→ Problem details
Count the lines in the items below that contain the word "Task". Give only the number.

→ Provided records
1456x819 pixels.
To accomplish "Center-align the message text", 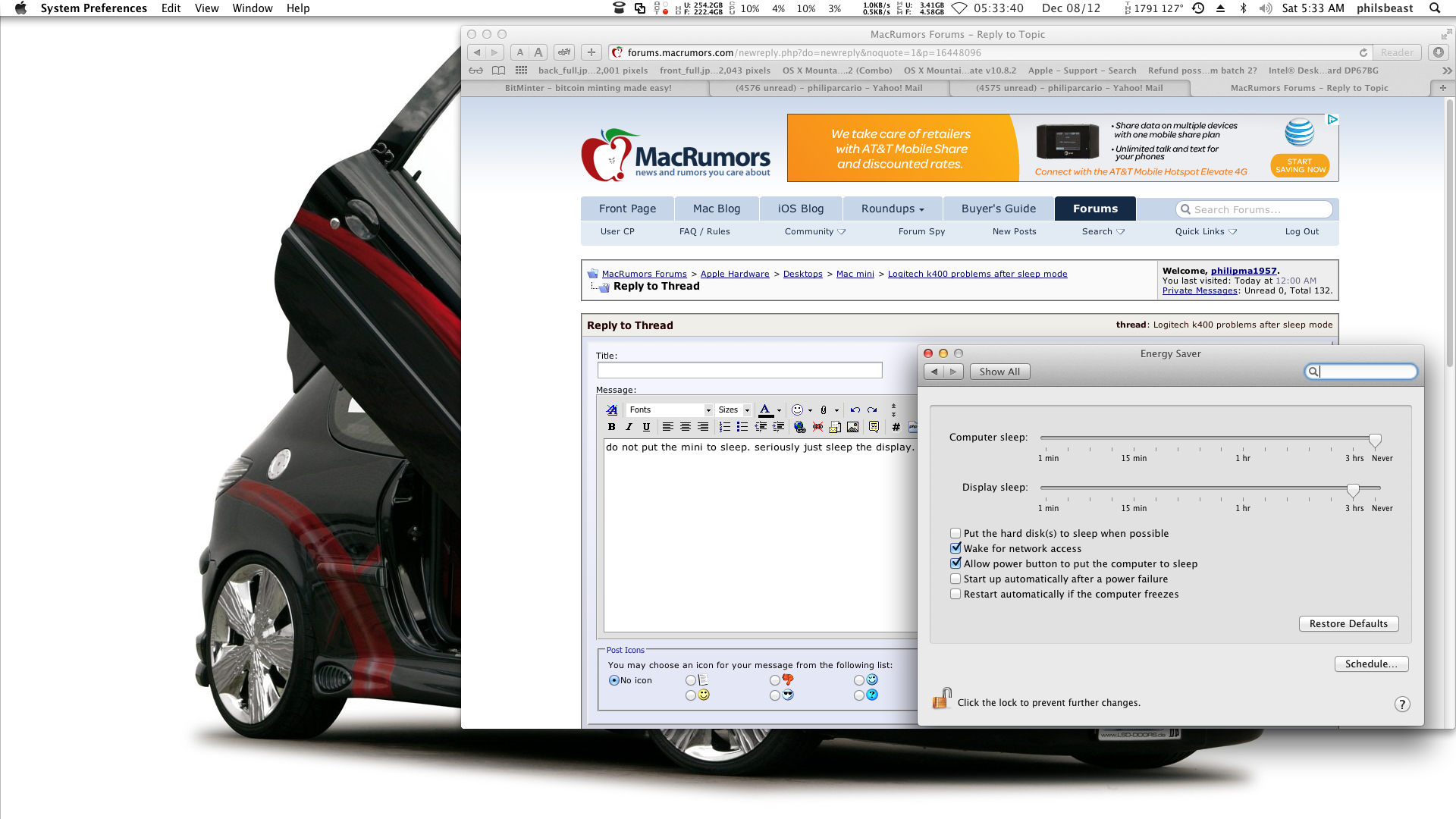I will 686,427.
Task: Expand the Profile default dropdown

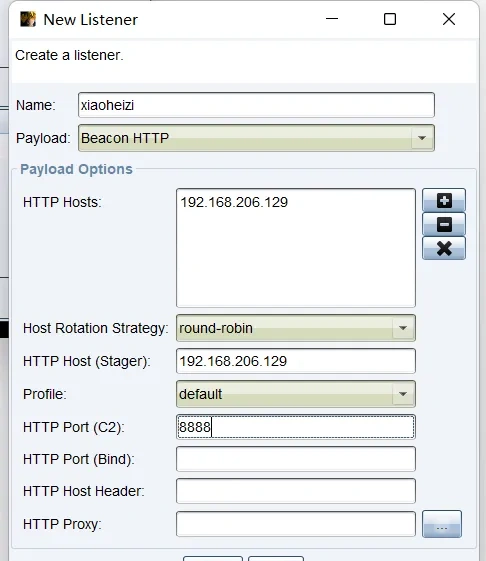Action: pos(296,394)
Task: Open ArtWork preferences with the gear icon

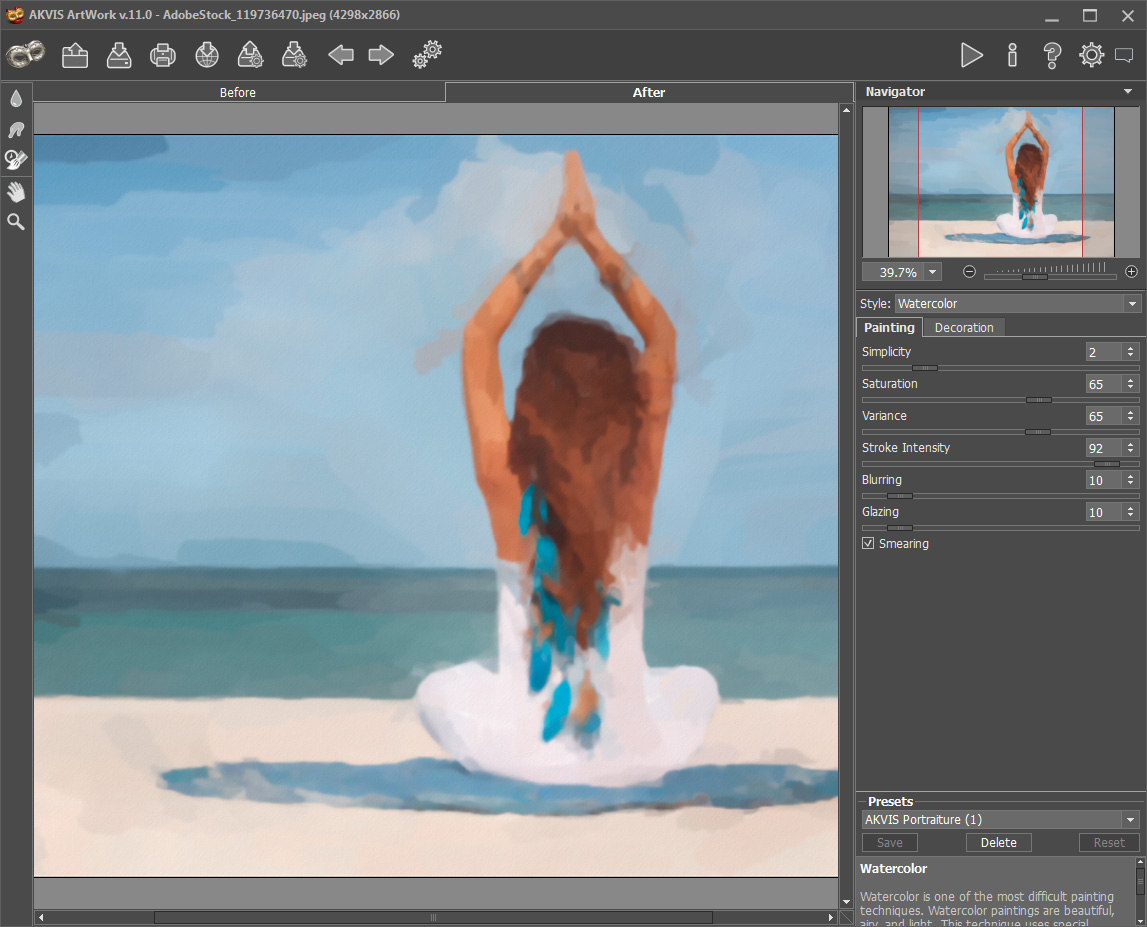Action: [x=1091, y=55]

→ Solution for this exercise
2